--- Start SOURCE RECORDS ---

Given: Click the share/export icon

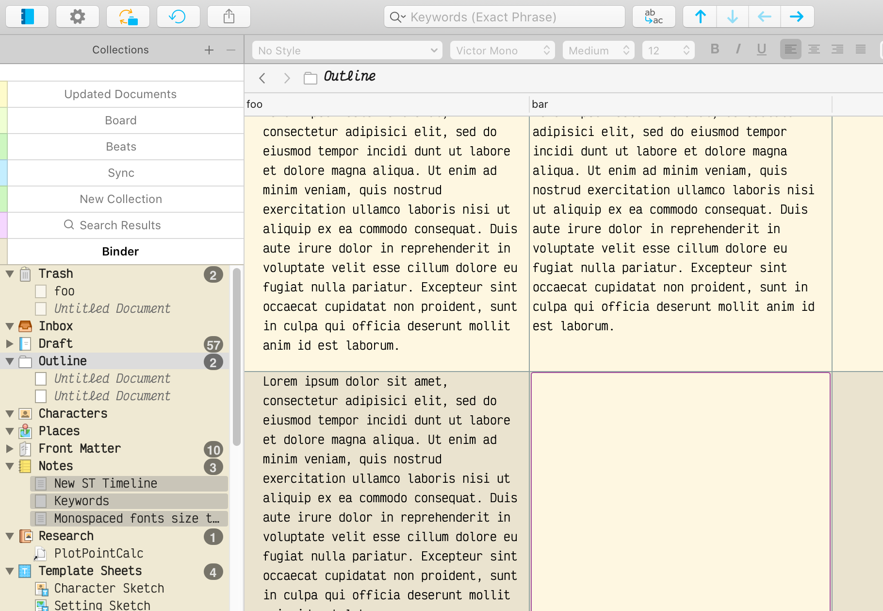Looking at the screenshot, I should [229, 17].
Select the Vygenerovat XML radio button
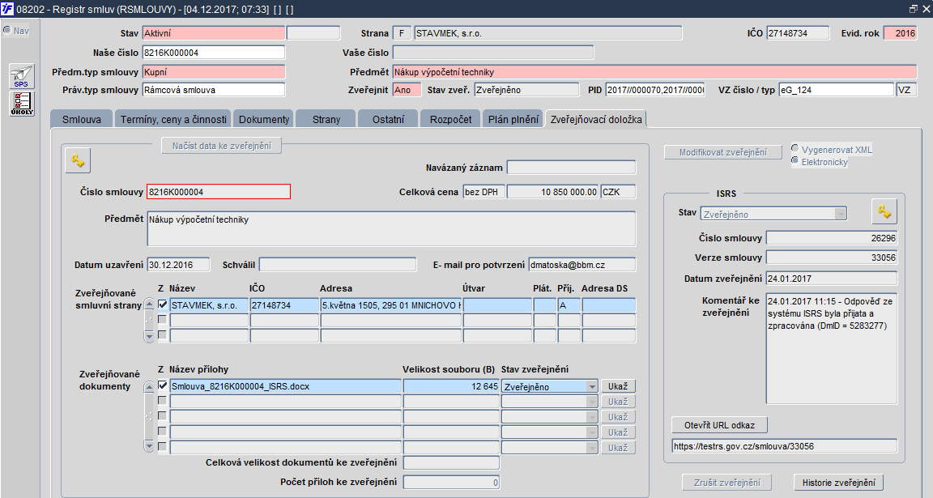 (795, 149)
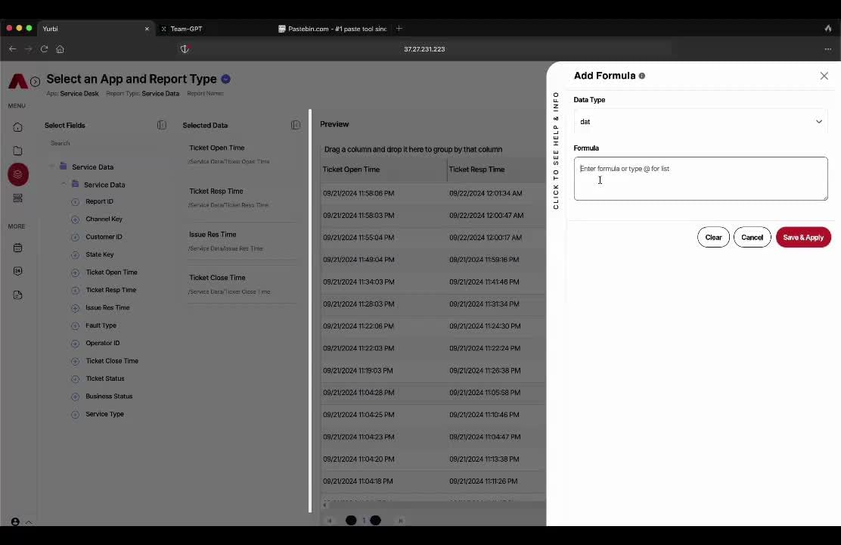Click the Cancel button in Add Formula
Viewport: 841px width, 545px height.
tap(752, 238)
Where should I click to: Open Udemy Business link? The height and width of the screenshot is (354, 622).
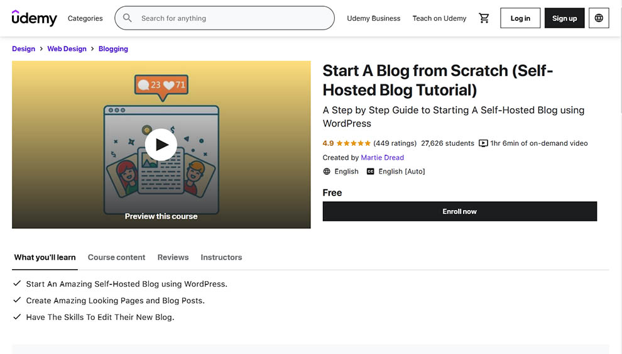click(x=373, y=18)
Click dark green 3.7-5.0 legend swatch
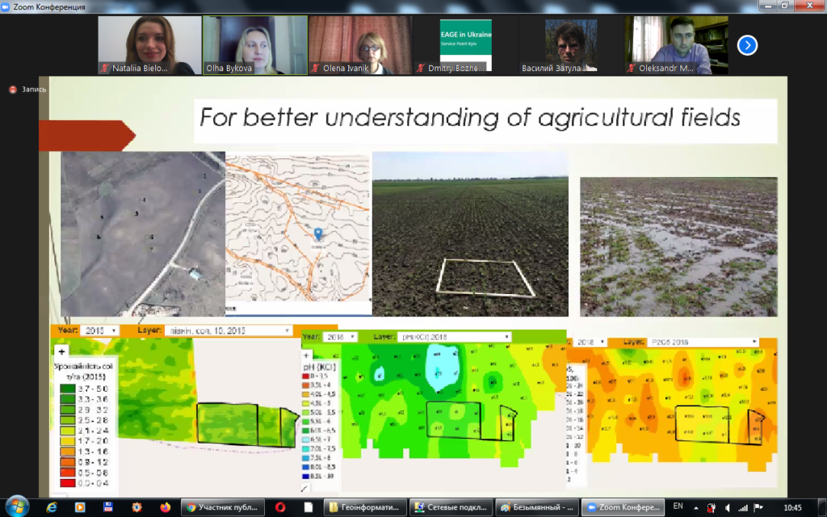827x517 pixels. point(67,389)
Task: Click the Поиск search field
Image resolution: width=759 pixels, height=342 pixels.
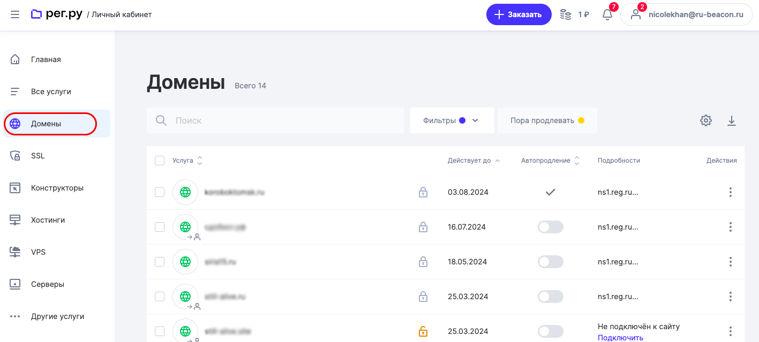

--- End SOURCE RECORDS ---

Turn every line of the records above into a numbered list, dropping blank lines and leaving out the pictures.

1. Given: Click the share/export icon
2. Looking at the screenshot, I should [229, 17].
3. Select the Vygenerovat XML radio button
4.  (795, 149)
5. Click the Cancel button in Add Formula
6. Viewport: 841px width, 545px height.
7. tap(752, 238)
8. Where should I click to: Open Udemy Business link? The height and width of the screenshot is (354, 622).
9. click(x=373, y=18)
10. Click dark green 3.7-5.0 legend swatch
11. 827x517 pixels. point(67,389)
12. Task: Click the Поиск search field
13. Image resolution: width=759 pixels, height=342 pixels.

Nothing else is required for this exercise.